_Stated exercise 1:_ Which constitutional article gave Kashmir its special status, according to the interview transcript?
_Stated exercise 2:_ Reproduce the passage of the interview transcript starting at "ZAKARIA: And it's" and ending at "as you know.".

HAASS: Yes, an optimist would say with a normal administration they've turned up the heat, they've teed it up, to switch metaphors, and now there's a deal to be had. Not denuclearization with North Korea but some kind of an interim agreement that puts a limit on what North Korea can have. They dismantle some things. With Iran, maybe gets a new nuclear deal with extended limits on Iran. With China, we don't solve all of our differences but we solve some of them.

That would be a normal -- that's called diplomacy. Not a word we hear a lot about. But this administration so far has an all or nothing approach. And if you have an all or nothing approach, what we're seeing is you end up with nothing. So that -- that's the real pattern. So the question going forward is whether they continue to insist it's our way or the highway or whether they're willing to deal. And up to now they haven't been.

Ironically, if they want to, if they're prepared to, I actually think there are some deals out there, but so far at least they're not willing to play the traditional game.

ZAKARIA: And it's even beyond the U.S. Everybody seems to be kind of -- being more -- a little bit more reckless. I mean, that at least is how I would read India's decision on Kashmir. You were a correspondent in India for many years. What do you think of it? First, explain to people, I think it would be fair to describe it this way. India basically de jure control Kashmir, a third of Kashmir. It essentially has made that de facto and dispensed with any of the special status provisions that Kashmir had.

LUCE: Absolutely. And Kashmir, in general Kashmir is India's only majority Muslim state, as you know.

[10:20:04] And it's had this special status within India's Constitutional Article 370, giving it strong autonomy from the rest of India's interference. Narendra Modi abruptly ended that last week. You know, put all its elected leaders and political figures under house arrest. Journalists as well.

Tens of thousands more troops have been put into the Valley of Kashmir. The interesting sort of larger context of this is Kashmir's a bit like one of those so-called frozen conflicts. The sort of benign umbrella of the United States around the world.

_Information shown:_
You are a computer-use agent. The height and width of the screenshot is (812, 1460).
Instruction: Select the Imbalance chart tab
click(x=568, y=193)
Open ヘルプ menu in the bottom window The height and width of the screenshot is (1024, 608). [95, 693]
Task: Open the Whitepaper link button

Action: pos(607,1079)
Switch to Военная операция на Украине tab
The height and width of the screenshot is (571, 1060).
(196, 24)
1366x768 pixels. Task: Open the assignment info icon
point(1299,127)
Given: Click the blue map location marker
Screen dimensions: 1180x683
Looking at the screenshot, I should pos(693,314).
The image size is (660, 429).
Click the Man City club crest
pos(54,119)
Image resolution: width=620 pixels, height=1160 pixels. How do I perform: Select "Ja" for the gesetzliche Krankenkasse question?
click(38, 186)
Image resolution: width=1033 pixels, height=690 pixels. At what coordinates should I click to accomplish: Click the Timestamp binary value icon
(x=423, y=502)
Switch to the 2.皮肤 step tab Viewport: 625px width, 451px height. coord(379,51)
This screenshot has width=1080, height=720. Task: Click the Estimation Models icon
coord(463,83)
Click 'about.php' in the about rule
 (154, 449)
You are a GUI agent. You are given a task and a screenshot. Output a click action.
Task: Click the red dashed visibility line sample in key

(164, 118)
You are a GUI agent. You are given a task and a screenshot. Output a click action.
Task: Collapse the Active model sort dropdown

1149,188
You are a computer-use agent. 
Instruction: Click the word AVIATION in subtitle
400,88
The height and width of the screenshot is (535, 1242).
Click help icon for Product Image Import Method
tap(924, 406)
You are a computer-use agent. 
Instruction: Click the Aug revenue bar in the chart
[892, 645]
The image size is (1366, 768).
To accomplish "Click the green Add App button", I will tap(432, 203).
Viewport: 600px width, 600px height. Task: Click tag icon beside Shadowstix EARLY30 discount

_Finished answer 1:_ Article 370

_Finished answer 2:_
ZAKARIA: And it's even beyond the U.S. Everybody seems to be kind of -- being more -- a little bit more reckless. I mean, that at least is how I would read India's decision on Kashmir. You were a correspondent in India for many years. What do you think of it? First, explain to people, I think it would be fair to describe it this way. India basically de jure control Kashmir, a third of Kashmir. It essentially has made that de facto and dispensed with any of the special status provisions that Kashmir had.

LUCE: Absolutely. And Kashmir, in general Kashmir is India's only majority Muslim state, as you know.